Word and element location records
########################################

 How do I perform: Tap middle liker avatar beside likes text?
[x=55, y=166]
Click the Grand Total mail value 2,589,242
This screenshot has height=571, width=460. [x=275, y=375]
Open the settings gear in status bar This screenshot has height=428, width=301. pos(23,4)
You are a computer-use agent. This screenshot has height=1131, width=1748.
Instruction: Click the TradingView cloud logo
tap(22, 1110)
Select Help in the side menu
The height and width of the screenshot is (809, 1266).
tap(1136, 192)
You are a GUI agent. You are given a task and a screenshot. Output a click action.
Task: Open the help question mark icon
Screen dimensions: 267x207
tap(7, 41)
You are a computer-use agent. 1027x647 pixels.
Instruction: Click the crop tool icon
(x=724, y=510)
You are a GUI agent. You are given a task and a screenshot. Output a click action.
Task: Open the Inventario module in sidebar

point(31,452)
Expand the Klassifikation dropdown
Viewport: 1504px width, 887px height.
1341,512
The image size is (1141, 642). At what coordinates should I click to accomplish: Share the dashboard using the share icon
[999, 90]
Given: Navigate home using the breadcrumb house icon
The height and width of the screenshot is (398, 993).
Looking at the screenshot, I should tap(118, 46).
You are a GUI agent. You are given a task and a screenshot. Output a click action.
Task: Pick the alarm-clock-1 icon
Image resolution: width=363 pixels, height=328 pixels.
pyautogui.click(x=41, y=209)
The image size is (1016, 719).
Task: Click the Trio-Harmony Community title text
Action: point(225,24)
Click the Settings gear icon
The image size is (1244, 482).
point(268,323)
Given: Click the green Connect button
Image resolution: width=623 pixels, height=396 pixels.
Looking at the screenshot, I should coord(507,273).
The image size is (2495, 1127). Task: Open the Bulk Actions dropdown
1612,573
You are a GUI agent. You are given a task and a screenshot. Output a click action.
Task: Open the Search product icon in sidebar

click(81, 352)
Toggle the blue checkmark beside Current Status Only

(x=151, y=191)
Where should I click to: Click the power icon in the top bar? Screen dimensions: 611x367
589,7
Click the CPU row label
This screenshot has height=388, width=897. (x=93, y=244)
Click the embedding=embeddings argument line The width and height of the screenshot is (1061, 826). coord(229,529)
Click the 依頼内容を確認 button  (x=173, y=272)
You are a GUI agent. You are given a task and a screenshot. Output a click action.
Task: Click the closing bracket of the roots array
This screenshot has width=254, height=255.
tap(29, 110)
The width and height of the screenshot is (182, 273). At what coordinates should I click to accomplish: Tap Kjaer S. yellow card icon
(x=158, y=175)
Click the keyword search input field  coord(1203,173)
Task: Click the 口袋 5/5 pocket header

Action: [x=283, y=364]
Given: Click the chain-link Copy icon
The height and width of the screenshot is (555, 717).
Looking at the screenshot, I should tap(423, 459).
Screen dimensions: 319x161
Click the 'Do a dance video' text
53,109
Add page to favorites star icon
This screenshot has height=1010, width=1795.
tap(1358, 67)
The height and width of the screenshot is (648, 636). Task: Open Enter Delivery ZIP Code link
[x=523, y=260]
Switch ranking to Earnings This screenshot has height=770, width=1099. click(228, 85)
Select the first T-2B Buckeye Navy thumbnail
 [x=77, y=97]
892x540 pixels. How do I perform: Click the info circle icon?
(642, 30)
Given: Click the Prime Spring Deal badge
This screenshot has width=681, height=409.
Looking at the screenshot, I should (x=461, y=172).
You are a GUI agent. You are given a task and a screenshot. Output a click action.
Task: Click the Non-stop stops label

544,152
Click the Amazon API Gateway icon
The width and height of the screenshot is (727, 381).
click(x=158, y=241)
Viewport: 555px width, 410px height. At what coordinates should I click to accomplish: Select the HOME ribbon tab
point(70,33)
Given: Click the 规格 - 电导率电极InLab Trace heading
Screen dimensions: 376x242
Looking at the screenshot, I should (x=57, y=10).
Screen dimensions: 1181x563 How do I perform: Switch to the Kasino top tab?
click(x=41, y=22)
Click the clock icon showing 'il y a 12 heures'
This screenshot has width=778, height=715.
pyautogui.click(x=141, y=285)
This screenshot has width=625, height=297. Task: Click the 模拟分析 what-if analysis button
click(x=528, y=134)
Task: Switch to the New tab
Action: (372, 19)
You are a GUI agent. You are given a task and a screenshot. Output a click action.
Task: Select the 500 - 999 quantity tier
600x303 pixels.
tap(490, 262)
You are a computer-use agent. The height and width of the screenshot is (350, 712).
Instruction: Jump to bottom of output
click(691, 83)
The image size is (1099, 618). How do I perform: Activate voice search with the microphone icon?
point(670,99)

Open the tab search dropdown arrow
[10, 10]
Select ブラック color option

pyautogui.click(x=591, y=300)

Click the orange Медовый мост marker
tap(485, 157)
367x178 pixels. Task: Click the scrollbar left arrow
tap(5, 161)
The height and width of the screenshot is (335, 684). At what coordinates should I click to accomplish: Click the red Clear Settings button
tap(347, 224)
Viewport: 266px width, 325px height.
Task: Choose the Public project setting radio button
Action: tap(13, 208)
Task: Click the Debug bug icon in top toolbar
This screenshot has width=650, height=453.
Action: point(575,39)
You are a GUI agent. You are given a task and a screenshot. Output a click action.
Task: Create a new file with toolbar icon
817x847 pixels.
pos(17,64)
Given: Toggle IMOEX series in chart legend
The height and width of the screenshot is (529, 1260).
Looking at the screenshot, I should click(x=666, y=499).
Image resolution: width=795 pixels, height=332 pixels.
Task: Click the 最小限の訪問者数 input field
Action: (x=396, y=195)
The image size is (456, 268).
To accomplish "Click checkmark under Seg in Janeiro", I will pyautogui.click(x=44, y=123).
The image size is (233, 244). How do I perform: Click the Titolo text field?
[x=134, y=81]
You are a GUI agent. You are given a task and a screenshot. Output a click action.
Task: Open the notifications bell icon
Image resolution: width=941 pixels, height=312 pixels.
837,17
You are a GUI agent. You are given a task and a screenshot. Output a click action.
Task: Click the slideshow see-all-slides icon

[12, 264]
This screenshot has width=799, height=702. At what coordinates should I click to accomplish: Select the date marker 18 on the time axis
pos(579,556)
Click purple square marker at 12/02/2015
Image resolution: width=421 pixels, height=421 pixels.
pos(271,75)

########################################

* [THE REQUEST]: Copy all of the records above word for word.

* [RESPONSE]:
 How do I perform: Tap middle liker avatar beside likes text?
[x=55, y=166]
Click the Grand Total mail value 2,589,242
This screenshot has height=571, width=460. [x=275, y=375]
Open the settings gear in status bar This screenshot has height=428, width=301. pos(23,4)
You are a computer-use agent. This screenshot has height=1131, width=1748.
Instruction: Click the TradingView cloud logo
tap(22, 1110)
Select Help in the side menu
The height and width of the screenshot is (809, 1266).
tap(1136, 192)
You are a GUI agent. You are given a task and a screenshot. Output a click action.
Task: Open the help question mark icon
Screen dimensions: 267x207
tap(7, 41)
You are a computer-use agent. 1027x647 pixels.
Instruction: Click the crop tool icon
(x=724, y=510)
You are a GUI agent. You are given a task and a screenshot. Output a click action.
Task: Open the Inventario module in sidebar

point(31,452)
Expand the Klassifikation dropdown
Viewport: 1504px width, 887px height.
1341,512
The image size is (1141, 642). At what coordinates should I click to accomplish: Share the dashboard using the share icon
[999, 90]
Given: Navigate home using the breadcrumb house icon
The height and width of the screenshot is (398, 993).
Looking at the screenshot, I should tap(118, 46).
You are a GUI agent. You are given a task and a screenshot. Output a click action.
Task: Pick the alarm-clock-1 icon
Image resolution: width=363 pixels, height=328 pixels.
pyautogui.click(x=41, y=209)
The image size is (1016, 719).
Task: Click the Trio-Harmony Community title text
Action: point(225,24)
Click the Settings gear icon
The image size is (1244, 482).
point(268,323)
Given: Click the green Connect button
Image resolution: width=623 pixels, height=396 pixels.
Looking at the screenshot, I should coord(507,273).
The image size is (2495, 1127). Task: Open the Bulk Actions dropdown
1612,573
You are a GUI agent. You are given a task and a screenshot. Output a click action.
Task: Open the Search product icon in sidebar

click(81, 352)
Toggle the blue checkmark beside Current Status Only

(x=151, y=191)
Where should I click to: Click the power icon in the top bar? Screen dimensions: 611x367
589,7
Click the CPU row label
This screenshot has height=388, width=897. (x=93, y=244)
Click the embedding=embeddings argument line The width and height of the screenshot is (1061, 826). coord(229,529)
Click the 依頼内容を確認 button  (x=173, y=272)
You are a GUI agent. You are given a task and a screenshot. Output a click action.
Task: Click the closing bracket of the roots array
This screenshot has width=254, height=255.
tap(29, 110)
The width and height of the screenshot is (182, 273). At what coordinates should I click to accomplish: Tap Kjaer S. yellow card icon
(x=158, y=175)
Click the keyword search input field  coord(1203,173)
Task: Click the 口袋 5/5 pocket header

Action: [x=283, y=364]
Given: Click the chain-link Copy icon
The height and width of the screenshot is (555, 717).
Looking at the screenshot, I should tap(423, 459).
Screen dimensions: 319x161
Click the 'Do a dance video' text
53,109
Add page to favorites star icon
This screenshot has height=1010, width=1795.
tap(1358, 67)
The height and width of the screenshot is (648, 636). Task: Open Enter Delivery ZIP Code link
[x=523, y=260]
Switch ranking to Earnings This screenshot has height=770, width=1099. click(228, 85)
Select the first T-2B Buckeye Navy thumbnail
 [x=77, y=97]
892x540 pixels. How do I perform: Click the info circle icon?
(642, 30)
Given: Click the Prime Spring Deal badge
This screenshot has width=681, height=409.
Looking at the screenshot, I should (x=461, y=172).
You are a GUI agent. You are given a task and a screenshot. Output a click action.
Task: Click the Non-stop stops label

544,152
Click the Amazon API Gateway icon
The width and height of the screenshot is (727, 381).
click(x=158, y=241)
Viewport: 555px width, 410px height. At what coordinates should I click to accomplish: Select the HOME ribbon tab
point(70,33)
Given: Click the 规格 - 电导率电极InLab Trace heading
Screen dimensions: 376x242
Looking at the screenshot, I should (x=57, y=10).
Screen dimensions: 1181x563 How do I perform: Switch to the Kasino top tab?
click(x=41, y=22)
Click the clock icon showing 'il y a 12 heures'
This screenshot has width=778, height=715.
pyautogui.click(x=141, y=285)
This screenshot has width=625, height=297. Task: Click the 模拟分析 what-if analysis button
click(x=528, y=134)
Task: Switch to the New tab
Action: (372, 19)
You are a GUI agent. You are given a task and a screenshot. Output a click action.
Task: Select the 500 - 999 quantity tier
600x303 pixels.
tap(490, 262)
You are a computer-use agent. The height and width of the screenshot is (350, 712).
Instruction: Jump to bottom of output
click(691, 83)
The image size is (1099, 618). How do I perform: Activate voice search with the microphone icon?
point(670,99)

Open the tab search dropdown arrow
[10, 10]
Select ブラック color option

pyautogui.click(x=591, y=300)

Click the orange Медовый мост marker
tap(485, 157)
367x178 pixels. Task: Click the scrollbar left arrow
tap(5, 161)
The height and width of the screenshot is (335, 684). At what coordinates should I click to accomplish: Click the red Clear Settings button
tap(347, 224)
Viewport: 266px width, 325px height.
Task: Choose the Public project setting radio button
Action: tap(13, 208)
Task: Click the Debug bug icon in top toolbar
This screenshot has width=650, height=453.
Action: point(575,39)
You are a GUI agent. You are given a task and a screenshot. Output a click action.
Task: Create a new file with toolbar icon
817x847 pixels.
pos(17,64)
Given: Toggle IMOEX series in chart legend
The height and width of the screenshot is (529, 1260).
Looking at the screenshot, I should click(x=666, y=499).
Image resolution: width=795 pixels, height=332 pixels.
Task: Click the 最小限の訪問者数 input field
Action: (x=396, y=195)
The image size is (456, 268).
To accomplish "Click checkmark under Seg in Janeiro", I will pyautogui.click(x=44, y=123).
The image size is (233, 244). How do I perform: Click the Titolo text field?
[x=134, y=81]
You are a GUI agent. You are given a task and a screenshot. Output a click action.
Task: Open the notifications bell icon
Image resolution: width=941 pixels, height=312 pixels.
837,17
You are a GUI agent. You are given a task and a screenshot. Output a click action.
Task: Click the slideshow see-all-slides icon

[12, 264]
This screenshot has width=799, height=702. At what coordinates should I click to accomplish: Select the date marker 18 on the time axis
pos(579,556)
Click purple square marker at 12/02/2015
Image resolution: width=421 pixels, height=421 pixels.
pos(271,75)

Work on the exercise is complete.